セッション情報 シンポジウム9(消化器病学会・消化器内視鏡学会・消化吸収学会合同)

プライマリーケアにおける機能性食道・胃疾患

タイトル 消S9-9:

機能性胃疾患診療におけるHospital Anxiety Depression Scale (HADS)の有用性

演者 洪 繁(名古屋大・消化器内科)
共同演者 後藤 秀実(名古屋大・消化器内科)
抄録 【目的】食後の心窩部痛や腹部膨満感などの不定愁訴を訴え消化器外来を受診する患者は非常に多い。

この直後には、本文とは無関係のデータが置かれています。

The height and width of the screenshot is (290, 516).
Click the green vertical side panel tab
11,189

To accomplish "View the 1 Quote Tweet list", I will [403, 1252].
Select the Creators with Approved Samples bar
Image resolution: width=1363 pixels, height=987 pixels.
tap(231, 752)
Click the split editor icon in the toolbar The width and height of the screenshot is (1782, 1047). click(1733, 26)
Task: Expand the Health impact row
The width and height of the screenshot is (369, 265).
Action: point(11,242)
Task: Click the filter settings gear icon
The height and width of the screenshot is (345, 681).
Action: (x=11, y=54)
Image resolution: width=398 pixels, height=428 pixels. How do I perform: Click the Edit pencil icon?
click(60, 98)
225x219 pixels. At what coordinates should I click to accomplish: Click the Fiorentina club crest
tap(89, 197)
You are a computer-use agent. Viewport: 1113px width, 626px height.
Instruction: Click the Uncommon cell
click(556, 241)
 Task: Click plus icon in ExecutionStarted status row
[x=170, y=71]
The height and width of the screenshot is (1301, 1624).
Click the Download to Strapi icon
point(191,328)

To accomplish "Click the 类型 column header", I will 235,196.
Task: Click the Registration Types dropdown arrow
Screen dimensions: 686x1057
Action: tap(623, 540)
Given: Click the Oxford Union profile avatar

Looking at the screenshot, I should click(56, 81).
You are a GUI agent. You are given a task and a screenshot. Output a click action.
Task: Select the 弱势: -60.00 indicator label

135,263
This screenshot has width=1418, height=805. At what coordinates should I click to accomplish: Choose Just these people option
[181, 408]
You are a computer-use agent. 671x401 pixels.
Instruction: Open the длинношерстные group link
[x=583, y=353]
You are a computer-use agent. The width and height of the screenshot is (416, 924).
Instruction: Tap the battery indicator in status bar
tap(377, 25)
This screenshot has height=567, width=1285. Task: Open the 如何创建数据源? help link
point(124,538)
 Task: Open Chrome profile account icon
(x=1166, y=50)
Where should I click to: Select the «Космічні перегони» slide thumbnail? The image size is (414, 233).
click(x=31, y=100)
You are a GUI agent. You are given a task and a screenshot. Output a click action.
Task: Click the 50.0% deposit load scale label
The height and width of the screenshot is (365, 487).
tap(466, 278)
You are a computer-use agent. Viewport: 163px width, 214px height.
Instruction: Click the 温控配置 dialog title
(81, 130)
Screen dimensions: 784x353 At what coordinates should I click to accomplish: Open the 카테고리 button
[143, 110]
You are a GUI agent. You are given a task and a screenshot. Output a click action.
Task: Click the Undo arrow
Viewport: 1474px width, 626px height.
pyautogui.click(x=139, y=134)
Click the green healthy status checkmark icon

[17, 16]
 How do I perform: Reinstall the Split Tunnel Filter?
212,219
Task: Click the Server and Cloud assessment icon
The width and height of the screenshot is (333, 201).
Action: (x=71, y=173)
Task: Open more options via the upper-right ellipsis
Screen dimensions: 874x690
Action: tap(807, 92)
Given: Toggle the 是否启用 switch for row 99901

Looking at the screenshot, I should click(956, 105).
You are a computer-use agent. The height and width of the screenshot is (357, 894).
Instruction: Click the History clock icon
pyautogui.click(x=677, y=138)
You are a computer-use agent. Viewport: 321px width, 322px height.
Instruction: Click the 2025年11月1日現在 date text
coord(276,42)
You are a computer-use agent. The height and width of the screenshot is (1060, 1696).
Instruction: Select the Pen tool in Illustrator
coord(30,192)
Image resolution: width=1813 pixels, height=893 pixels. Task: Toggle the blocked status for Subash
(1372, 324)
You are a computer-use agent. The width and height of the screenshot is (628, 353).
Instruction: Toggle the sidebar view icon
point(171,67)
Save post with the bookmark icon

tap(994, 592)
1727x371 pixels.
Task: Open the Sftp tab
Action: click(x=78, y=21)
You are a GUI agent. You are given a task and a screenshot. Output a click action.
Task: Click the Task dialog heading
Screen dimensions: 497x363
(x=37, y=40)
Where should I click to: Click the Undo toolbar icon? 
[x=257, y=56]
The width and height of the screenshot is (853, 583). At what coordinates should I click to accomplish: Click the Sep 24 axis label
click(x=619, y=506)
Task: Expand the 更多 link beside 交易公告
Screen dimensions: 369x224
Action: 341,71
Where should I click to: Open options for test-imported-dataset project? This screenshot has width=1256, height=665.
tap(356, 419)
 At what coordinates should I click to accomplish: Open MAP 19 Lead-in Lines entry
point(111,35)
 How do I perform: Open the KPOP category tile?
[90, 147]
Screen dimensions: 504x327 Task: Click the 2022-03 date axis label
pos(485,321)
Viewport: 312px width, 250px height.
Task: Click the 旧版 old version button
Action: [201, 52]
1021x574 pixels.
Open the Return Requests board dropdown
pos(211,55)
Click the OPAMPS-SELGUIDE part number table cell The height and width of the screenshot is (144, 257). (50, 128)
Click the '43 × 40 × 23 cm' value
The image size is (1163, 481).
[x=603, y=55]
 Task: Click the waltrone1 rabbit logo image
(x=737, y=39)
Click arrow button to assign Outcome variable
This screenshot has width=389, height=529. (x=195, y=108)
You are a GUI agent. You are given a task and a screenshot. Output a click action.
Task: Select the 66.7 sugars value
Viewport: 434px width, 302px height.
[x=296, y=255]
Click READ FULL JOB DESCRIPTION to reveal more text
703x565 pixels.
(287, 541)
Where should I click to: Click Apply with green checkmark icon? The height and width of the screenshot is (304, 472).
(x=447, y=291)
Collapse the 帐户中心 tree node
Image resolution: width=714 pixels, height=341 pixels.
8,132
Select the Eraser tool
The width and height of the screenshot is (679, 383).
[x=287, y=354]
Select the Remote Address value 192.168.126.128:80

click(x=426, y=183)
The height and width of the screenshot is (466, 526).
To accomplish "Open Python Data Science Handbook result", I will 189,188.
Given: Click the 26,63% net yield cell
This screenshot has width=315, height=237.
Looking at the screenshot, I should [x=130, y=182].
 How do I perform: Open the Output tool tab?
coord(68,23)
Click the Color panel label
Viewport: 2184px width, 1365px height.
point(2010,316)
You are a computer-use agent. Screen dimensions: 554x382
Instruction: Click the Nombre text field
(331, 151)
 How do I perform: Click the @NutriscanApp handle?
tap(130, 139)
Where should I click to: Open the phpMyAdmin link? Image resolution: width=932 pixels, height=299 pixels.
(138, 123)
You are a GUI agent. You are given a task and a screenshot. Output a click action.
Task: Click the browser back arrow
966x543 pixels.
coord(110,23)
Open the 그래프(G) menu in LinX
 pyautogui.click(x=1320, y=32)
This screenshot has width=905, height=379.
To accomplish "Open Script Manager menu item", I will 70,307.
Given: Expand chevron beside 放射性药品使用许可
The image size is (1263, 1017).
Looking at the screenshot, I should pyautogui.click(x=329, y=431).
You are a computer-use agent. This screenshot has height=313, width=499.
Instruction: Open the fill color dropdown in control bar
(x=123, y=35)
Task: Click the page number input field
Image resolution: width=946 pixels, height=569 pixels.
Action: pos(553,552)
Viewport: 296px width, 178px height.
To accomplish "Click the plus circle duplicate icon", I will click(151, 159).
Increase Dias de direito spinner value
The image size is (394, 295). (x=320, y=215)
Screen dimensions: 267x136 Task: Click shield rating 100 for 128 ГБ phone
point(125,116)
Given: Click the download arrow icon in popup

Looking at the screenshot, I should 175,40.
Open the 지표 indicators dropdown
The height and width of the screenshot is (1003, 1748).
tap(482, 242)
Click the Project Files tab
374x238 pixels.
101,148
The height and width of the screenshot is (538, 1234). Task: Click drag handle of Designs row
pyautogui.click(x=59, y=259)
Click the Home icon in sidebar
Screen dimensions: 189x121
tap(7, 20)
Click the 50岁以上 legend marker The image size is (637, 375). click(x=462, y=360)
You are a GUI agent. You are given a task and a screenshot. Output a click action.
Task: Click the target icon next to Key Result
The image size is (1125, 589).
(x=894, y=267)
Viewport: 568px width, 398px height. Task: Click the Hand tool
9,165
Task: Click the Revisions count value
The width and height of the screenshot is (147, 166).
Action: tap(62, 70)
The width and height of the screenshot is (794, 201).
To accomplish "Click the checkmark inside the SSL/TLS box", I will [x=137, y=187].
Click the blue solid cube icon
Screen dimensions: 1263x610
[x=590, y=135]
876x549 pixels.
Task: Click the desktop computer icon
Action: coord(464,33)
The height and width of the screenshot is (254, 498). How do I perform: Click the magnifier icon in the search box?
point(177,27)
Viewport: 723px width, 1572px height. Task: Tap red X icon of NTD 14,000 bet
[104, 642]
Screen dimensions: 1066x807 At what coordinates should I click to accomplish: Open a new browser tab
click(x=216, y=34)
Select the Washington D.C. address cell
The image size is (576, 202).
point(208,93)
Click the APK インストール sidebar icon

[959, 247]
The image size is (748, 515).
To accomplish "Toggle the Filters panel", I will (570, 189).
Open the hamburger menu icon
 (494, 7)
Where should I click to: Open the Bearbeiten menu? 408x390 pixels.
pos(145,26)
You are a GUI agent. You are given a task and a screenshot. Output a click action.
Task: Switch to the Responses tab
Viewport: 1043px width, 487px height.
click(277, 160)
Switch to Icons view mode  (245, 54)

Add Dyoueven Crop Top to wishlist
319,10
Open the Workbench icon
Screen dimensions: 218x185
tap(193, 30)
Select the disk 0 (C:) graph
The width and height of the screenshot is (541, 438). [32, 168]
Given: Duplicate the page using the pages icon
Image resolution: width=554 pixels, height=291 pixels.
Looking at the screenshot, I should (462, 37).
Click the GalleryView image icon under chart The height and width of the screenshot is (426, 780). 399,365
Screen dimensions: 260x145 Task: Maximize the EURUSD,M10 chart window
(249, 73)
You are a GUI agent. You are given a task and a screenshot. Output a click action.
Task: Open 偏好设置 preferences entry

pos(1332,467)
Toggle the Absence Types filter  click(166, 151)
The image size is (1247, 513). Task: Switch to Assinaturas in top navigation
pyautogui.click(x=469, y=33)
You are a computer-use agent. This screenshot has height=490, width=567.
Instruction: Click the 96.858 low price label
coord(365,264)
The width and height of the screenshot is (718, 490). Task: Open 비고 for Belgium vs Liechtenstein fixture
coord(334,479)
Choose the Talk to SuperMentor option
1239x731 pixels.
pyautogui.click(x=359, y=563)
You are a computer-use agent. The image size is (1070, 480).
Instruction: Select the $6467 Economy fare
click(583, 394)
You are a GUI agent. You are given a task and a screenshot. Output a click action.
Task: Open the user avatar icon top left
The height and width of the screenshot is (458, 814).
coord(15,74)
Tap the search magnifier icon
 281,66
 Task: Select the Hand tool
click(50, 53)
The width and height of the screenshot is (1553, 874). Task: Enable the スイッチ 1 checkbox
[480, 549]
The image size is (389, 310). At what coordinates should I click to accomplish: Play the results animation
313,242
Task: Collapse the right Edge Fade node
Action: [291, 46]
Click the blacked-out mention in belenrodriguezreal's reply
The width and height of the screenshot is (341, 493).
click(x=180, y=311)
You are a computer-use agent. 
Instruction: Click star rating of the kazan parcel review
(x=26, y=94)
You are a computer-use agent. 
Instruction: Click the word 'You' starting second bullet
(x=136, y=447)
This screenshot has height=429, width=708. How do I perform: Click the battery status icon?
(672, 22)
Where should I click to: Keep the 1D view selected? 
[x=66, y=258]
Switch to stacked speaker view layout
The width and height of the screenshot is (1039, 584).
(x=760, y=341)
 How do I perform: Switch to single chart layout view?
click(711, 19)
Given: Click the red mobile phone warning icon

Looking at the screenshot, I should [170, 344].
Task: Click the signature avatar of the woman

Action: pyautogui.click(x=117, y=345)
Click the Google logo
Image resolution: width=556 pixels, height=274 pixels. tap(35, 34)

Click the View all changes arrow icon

少なく見積もっても症状のある患者の50%以上は、器質的異常が見当たらない機能性疾患であるとも報告されている。またこれらの患者では投薬により症状の改善が得られないことも多く、治療に難渋することが多い。近年、欧米人でも機能性ディスペプシア(FD)症状を持つ住民が一定の割合で存在し、これらの住民ではHospital Anxiety Depression Scale (HADS)質問票におけるAnxiety ScaleスコアとFD症状が相関する事が報告された(Aro et al, Gastroenterology 2009)。そこで我々は外来を受診する機能性胃疾患患者の心理状態をHADSで評価することで、日本人でも診断及び治療効果判定にHADSが有用かどうかについて検討した。【方法】外来を受診した患者のうちHADS質問票への回答を同意した患者を対象とした。対象はRome III分類によるFD患者とした。対照群として腹部不定愁訴のない消化器疾患患者(胃潰瘍、逆流性食道炎、慢性膵炎)及びうつ病で抗うつ剤を内服中の患者とした。【結果】全225人から394回のHADS質問票の回答を得た。不定愁訴を認めない消化器疾患(n=74)ではAnxiety Scaleスコア (AS) (平均±S.D.) 2.6±2.7, Depression Scaleスコア(DS) 2.1±2.2, HADSスコア(AS+DS) 4.6±4.4と有意に低く、反対にうつ病(n=18)ではAS 7.9±4.5, DS 8.2±4.3, HADS 16.2±8.3と高値であり患者心理状態把握におけるHADSの有効性が確認された。FD(n=49)ではAS 7.0±4.2、 DS 5.8±4.0、HADS 12.8±7.4と高く、FDのHADSスコアはうつに近いことが明らかとなった。Sulpiride (50-100mg/日)及び消化酵素剤(3-6Cap/日)を投与し、治療前後でスコアが得られたFD(n=28)では、AS 7.6→4.1, DS 6.6→3.1, HADS 14.2→7.3とスコアは有意に改善した。【結論】日本人FD患者でも、HADSスコアが高値であり愁訴の原因として心理的要因の強いことが疑われた。更に治療を行うことで症状の改善がスコアの改善として客観的評価が可能であった。